Is a touch always welcome? Let’s plunge into the Deeper Waters and find out.
“And how would you like to respond when someone pats you on the back and you don’t want that?” my therapist asks me.
“Ideally, with a judo throw across the room.”
It would certainly get the point across!
Touch is a very important matter. If you can have a hard time with someone you don’t know saying words to you, touch can go a step further. Naturally, we all know there are ways that you shouldn’t touch certain people that are definitely inappropriate. That tells us that touch is nothing simple. It’s important and can convey a message.
When people ask my love languages, I tell them I have found them to be words of affirmation and physical touch. I tell a story on the latter about how when I was engaged to my ex-wife, we went to an event at SES that was to get donors. I told her we should go because if I’m in ministry, I could need to know these donors as well.
So we’re at a table before anything has been brought out laughing and sharing with the people and then the servers come by. They come to my table and say to me “And what will you have sir?”
At that point, it was just me and him in the world. I was a deer caught in the headlights. I was in absolute terror. I don’t want anything. This is a social situation. This is giving me anxiety. What do I do? What do I say?
Then I feel a warm hand under the table on my leg.
“He’s not having anything, but he’s fine. He’s just finicky.”
That touch meant so much. Throughout my marriage, I came to love that touch. It is still something I miss.
Even still, there are some exceptions. Sometimes when I go back to see my folks, my mother wants to clean my glasses and will attempt to take them off of my face on her own. I always resist this. This is something I wouldn’t even let my ex-wife do.
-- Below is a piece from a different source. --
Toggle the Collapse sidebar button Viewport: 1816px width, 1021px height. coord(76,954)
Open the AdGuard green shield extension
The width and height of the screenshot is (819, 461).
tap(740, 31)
As I think about it, it can be that while I love words of affirmation so much, words of condemning are extremely hurtful. In the same way, if touch I want is cherished, touch I don’t want is rejected. It is crossing a boundary.
I know people mean well by it, but I wince whenever I’m walking through a crowd and someone wants to be friendly and pats me on the back. Not only do I not like that, but keep in mind I have a steel rod on my spine. That’s sensitive.
Sometimes, I have told people to just not touch me. I am now thinking to tell them to wait. I need to get to a place of trust with someone before I trust them. At the same time, there are times I think I do need some friendly touch. I just want to make sure it is from people I can fully consider friends.
Be careful with people in the spectrum in your life. Just because you think a touch can be loving doesn’t mean they will receive it as loving. It can never hurt to ask something like “Can I give you a hug?”